Rafael Mariano Grossi, directeur général de l’Agence internationale de l’énergie atomique (AIEA), a indiqué que l’agence avait élaboré un rapport, dont l’Associated Press a eu connaissance durant le week-end. Ce rapport souligne que l’enrichissement de l’uranium par l’Iran demeure une préoccupation majeure pour le conseil des gouverneurs de l’AIEA.
Lors de cette réunion, le ministre iranien des affaires étrangères, Abbas Araghchi, a échangé avec M. Grossi, ainsi qu’avec le président égyptien Abdel Fattah el-Sissi et le ministre égyptien des affaires étrangères, Badr Abdelatty.

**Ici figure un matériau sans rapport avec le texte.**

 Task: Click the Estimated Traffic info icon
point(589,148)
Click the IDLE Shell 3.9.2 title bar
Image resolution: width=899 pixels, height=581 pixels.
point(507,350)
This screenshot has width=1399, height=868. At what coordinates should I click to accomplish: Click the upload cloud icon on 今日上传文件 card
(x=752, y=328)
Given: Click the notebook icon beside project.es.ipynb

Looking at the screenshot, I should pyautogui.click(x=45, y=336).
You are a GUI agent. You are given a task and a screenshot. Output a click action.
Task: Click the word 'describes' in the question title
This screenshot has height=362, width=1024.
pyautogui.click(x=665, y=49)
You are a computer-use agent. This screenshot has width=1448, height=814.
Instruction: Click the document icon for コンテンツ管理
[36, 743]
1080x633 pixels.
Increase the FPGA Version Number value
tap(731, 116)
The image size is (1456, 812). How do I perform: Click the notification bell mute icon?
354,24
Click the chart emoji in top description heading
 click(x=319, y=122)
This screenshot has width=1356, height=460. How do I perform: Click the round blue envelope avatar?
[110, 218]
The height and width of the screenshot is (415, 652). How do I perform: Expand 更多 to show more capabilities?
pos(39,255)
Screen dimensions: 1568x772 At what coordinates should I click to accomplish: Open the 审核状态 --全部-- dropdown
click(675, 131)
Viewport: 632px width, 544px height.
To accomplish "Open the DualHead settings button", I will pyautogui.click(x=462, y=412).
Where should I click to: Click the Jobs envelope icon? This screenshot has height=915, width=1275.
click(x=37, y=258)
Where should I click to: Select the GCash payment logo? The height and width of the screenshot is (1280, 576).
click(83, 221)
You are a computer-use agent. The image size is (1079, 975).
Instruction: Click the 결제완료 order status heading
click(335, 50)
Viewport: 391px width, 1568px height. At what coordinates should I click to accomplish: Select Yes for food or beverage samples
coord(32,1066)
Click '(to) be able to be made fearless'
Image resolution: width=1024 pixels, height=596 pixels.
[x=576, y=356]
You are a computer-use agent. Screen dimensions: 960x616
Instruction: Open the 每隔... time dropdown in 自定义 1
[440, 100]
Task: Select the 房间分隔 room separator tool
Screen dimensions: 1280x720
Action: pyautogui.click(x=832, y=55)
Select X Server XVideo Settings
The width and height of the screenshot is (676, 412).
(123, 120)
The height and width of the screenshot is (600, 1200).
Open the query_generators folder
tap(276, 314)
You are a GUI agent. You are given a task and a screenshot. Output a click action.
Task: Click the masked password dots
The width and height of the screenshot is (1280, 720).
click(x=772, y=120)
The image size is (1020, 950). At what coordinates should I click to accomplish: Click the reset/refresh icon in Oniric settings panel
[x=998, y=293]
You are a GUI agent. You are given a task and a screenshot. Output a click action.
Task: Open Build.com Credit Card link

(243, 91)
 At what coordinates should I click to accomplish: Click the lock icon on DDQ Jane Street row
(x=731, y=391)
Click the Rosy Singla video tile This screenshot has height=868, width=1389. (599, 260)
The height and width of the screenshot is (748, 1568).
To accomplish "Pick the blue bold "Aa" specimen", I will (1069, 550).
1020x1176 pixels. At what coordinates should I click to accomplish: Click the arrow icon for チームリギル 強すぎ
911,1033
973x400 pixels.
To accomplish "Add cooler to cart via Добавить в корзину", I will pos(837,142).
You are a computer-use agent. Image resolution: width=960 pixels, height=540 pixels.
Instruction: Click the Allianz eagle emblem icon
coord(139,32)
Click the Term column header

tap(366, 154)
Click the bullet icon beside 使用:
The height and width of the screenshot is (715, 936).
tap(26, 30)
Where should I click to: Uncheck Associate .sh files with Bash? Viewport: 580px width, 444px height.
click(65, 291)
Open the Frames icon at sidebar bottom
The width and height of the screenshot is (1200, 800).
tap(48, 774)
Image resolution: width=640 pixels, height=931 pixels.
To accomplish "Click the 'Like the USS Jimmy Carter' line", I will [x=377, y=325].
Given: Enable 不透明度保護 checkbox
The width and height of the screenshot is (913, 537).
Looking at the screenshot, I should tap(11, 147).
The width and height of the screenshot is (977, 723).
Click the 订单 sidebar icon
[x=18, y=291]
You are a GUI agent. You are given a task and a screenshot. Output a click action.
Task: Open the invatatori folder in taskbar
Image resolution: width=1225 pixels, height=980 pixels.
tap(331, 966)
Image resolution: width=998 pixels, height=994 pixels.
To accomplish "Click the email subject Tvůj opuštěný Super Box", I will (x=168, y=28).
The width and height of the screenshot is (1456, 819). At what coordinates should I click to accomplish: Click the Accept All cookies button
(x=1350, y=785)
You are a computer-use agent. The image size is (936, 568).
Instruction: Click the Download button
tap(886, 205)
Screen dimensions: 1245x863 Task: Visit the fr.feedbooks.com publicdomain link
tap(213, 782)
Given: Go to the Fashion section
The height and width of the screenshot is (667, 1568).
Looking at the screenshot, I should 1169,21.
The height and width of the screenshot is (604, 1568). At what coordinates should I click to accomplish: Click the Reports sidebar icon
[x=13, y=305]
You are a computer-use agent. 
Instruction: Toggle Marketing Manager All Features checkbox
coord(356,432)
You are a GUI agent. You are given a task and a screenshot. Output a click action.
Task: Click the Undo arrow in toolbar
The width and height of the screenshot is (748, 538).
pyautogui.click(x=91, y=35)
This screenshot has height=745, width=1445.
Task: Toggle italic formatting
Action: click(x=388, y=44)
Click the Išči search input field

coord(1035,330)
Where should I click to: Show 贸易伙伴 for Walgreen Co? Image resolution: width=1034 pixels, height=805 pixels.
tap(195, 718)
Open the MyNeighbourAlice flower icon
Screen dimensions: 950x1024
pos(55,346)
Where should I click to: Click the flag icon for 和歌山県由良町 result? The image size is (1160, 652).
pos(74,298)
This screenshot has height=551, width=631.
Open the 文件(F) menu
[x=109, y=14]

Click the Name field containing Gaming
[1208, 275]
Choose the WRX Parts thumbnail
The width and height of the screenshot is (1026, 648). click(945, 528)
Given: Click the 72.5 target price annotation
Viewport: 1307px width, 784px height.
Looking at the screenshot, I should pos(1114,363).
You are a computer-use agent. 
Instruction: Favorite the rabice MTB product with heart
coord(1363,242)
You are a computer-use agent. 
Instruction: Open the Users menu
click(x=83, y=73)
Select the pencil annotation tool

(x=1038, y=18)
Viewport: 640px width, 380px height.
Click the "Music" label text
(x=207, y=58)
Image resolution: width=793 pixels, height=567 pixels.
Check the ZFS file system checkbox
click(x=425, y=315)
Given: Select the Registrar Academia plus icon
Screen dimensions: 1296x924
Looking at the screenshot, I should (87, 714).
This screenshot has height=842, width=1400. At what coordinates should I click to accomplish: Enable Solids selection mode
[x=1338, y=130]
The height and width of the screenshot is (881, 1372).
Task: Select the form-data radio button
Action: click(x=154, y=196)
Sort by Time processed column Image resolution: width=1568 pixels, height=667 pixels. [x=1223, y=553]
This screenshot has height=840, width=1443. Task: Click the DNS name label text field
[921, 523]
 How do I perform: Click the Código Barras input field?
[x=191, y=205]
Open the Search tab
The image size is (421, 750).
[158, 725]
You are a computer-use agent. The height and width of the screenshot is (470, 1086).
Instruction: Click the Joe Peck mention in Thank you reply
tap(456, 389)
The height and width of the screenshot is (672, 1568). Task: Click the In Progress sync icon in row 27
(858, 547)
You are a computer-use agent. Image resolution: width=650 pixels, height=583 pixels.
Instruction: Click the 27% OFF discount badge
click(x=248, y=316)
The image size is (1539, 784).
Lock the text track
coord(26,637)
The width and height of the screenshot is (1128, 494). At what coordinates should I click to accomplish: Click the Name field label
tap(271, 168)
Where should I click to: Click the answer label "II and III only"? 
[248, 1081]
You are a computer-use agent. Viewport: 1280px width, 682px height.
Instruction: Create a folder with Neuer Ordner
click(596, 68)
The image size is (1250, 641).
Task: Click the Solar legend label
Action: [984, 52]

Le rapport de l’AIEA révèle qu’à la date du 17 mai, l’Iran avait accumulé 408,6 kilogrammes (900,8 livres) d’uranium enrichi à 60 %. Cela représente une augmentation d’environ 50 % par rapport au dernier rapport de l’AIEA publié en février. L’enrichissement à 60 % constitue une étape technique proche du seuil de 90 % requis pour la production d’armes nucléaires.
Les dirigeants iraniens estiment que le rapport de l’AIEA pourrait être influencé par les ambitions de M. Grossi de devenir le prochain secrétaire général de l’ONU.